TO DO >>
The lines from the one holding "You are a GUI" through the end of the records below are to be written out exactly, and nothing else; pictures are to be left out.

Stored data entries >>

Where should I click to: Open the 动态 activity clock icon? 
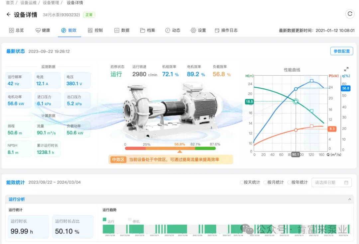pyautogui.click(x=167, y=30)
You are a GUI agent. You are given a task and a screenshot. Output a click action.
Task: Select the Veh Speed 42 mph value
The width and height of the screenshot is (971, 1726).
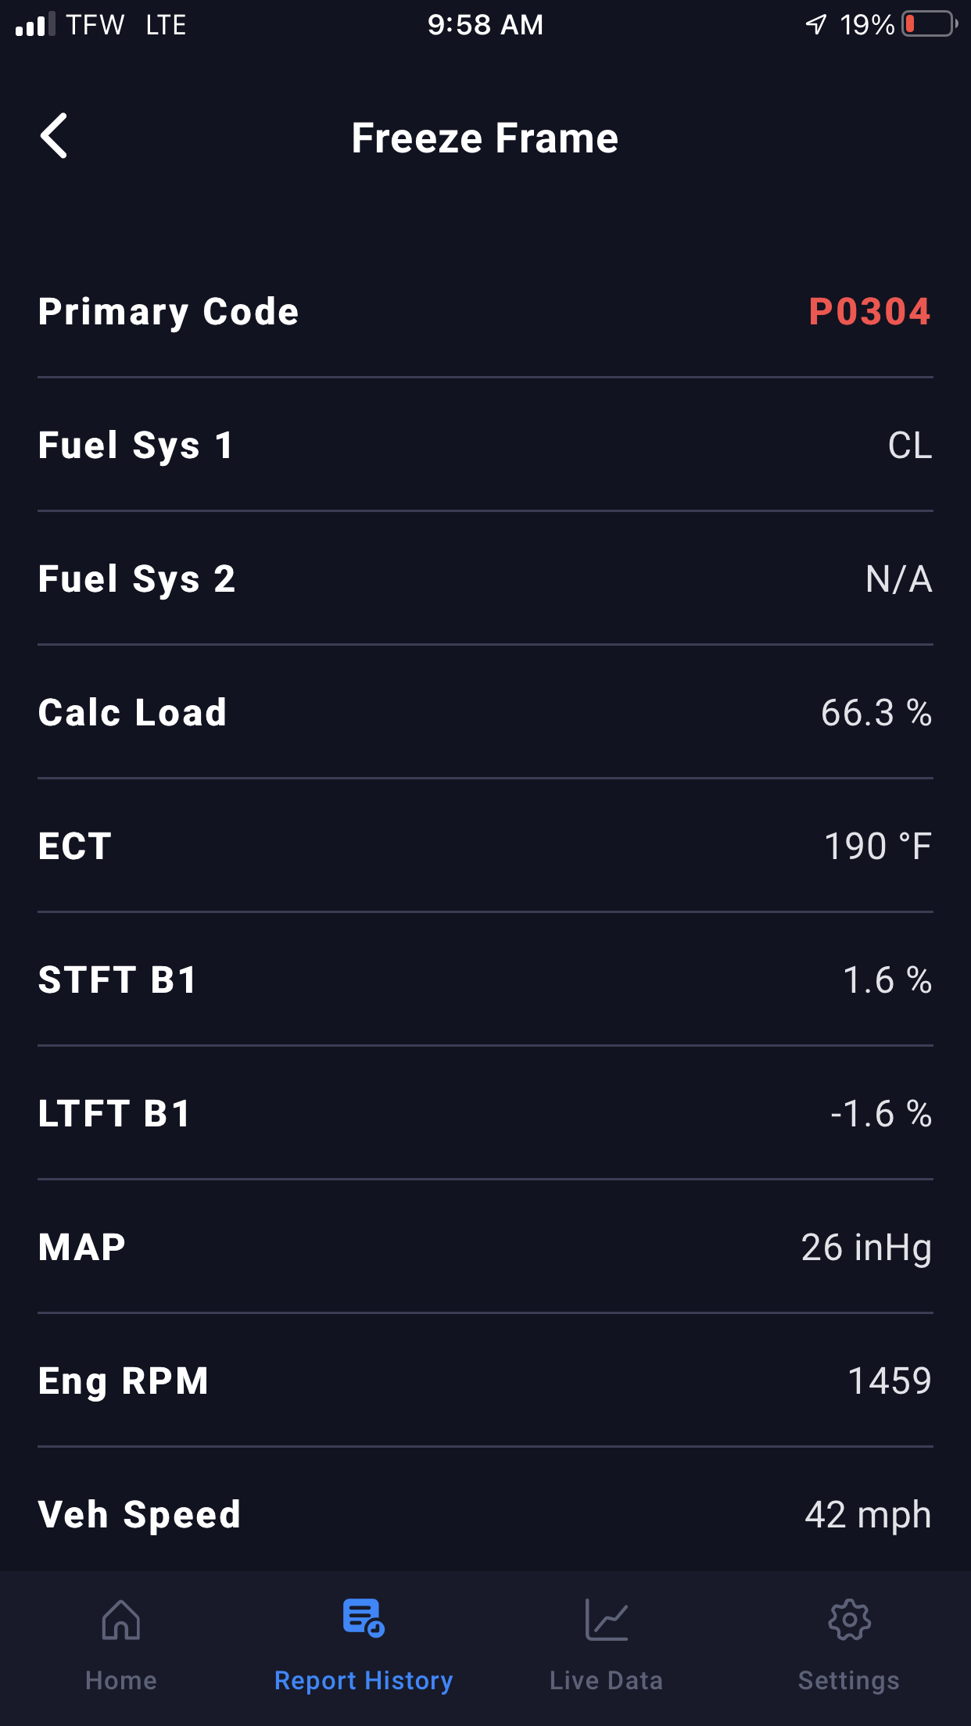tap(868, 1515)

RESPONSE FOR THIS EXERCISE >>
You are a GUI agent. You are given a task and a screenshot. Output a click action.
Task: Select the Veh Speed 42 mph value
The width and height of the screenshot is (971, 1726).
tap(868, 1515)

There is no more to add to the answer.